Extrait fourni ▸
^^^^^^^^^^^^^^^^

Périodiquement, tous les douze à quinze ans, le bruit court à Paris que Cléopâtre y est enterrée.

Ce bruit agace les égyptologues ou leur fait hausser les épaules.

Il charme les poètes, il enchante tous ceux auxquels la divine sorcière des cœurs et des sens continue à verser – par-delà la mort et les âges – ses éternels philtres de rêve et d’amour.

Cléopâtre couchée en terre française ! La dernière des Pharaonnes dorées inhumée à Paris !

Mais où ? mais où donc ?

Simplement à deux pas du Matin ; au sein d’un quartier agité et commercial, en un lieu délicieux, en un adorable et savant jardin qui s’épanouit entre une austère demeure et une rue pleine de frivolité, je veux dire – vous l’avez deviné – le petit jardin de la Bibliothèque nationale, enclavé entre la hautaine galerie Mazarine, – que M. Roland-Marcel vient de restaurer, – l’antique hôtel Tue-Bœuf, et la grille noire de la rue Vivienne.

C’est là, sous un massif de géraniums pourpres, près d’un vieux bassin murmurant, au pied de deux marronniers dont les feuilles rousses tourbillonnent comme des ailes d’éperviers sacrés, c’est là que sommeille, entre le fracas des autobus et le recueillement du temple des livres, la plus lettrée et la plus voluptueuse des reines, l’amante de deux Césars, qui naquit aux sons des flûtes enchantées et des sistres de l’immortelle Aphrodite, et termina l’histoire d’Égypte par une superbe page d’amour, éclaboussée de sang, bruissante de baisers…

Mais si Cléopâtre est enterrée à Paris, pourquoi chercher ailleurs, pourquoi reprendre des fouilles en Alexandrie, plutôt que d’exhumer l’ensorcelante momie ?

Mais ne s’agit-il pas d’une vaine légende, d’une poétique rumeur, répandue autrefois par ceux qui assistaient, en 1871, à l’inhumation clandestine de trois momies décomposées ?
 

*

 

De ces témoins, un seul survit, M. Mortreuil, secrétaire général, en retraite, de la Bibliothèque nationale. Je suis allée le voir.

^^^^^^^^^^^^^^^^

Consignes ▸
1. Répondez brièvement à ces questions sur l'extrait :
(a) Tous les combien d'années le bruit court-il que Cléopâtre est enterrée à Paris ?
(b) Sous quel massif de fleurs se trouverait sa sépulture ?
(c) Qui est le seul témoin encore en vie de l'inhumation de 1871 ?
2. Citez l'extrait sans rien changer, tout ce qui va de « Il charme les » jusqu'à « inhumée à Paris ! ».
La liste n'intervient en rien dans ce travail.

Données fournies ▸
^^^^^^^^^^^^^^^^

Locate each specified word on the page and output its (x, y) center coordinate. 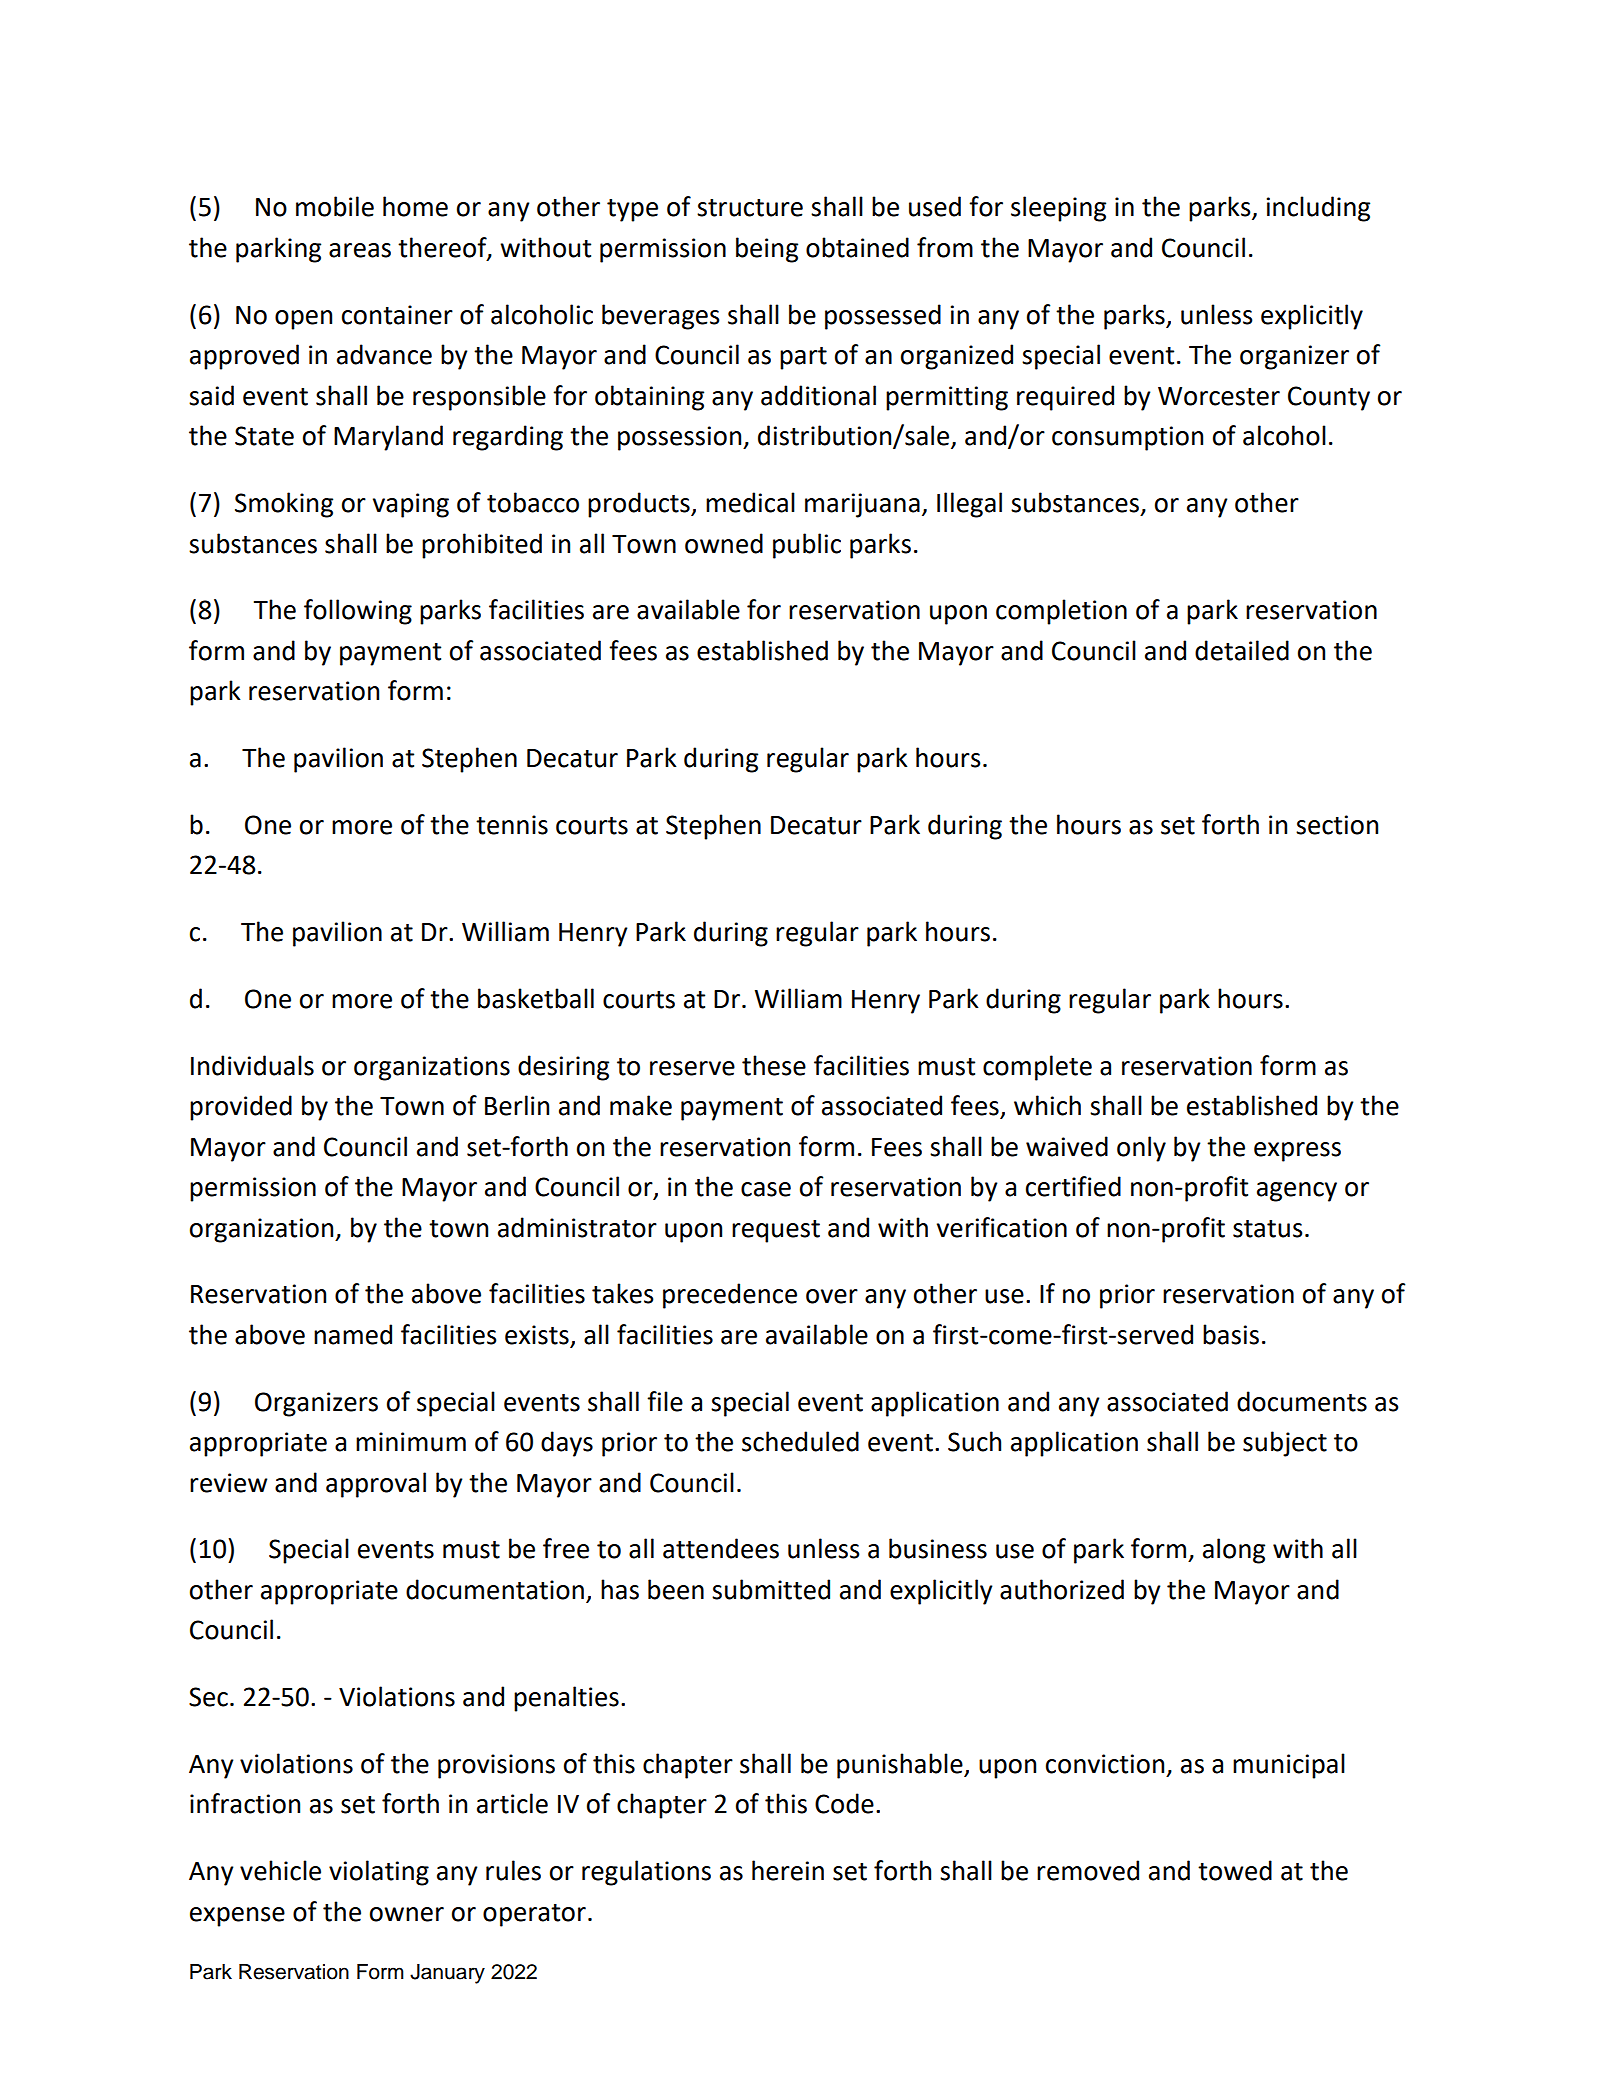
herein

^^^^^^^^^^^^^^^^

Réponses ▸
1.
(a) Tous les douze à quinze ans.
(b) Sous un massif de géraniums pourpres.
(c) M. Mortreuil, secrétaire général en retraite de la Bibliothèque nationale.

2.
Il charme les poètes, il enchante tous ceux auxquels la divine sorcière des cœurs et des sens continue à verser – par-delà la mort et les âges – ses éternels philtres de rêve et d’amour.

Cléopâtre couchée en terre française ! La dernière des Pharaonnes dorées inhumée à Paris !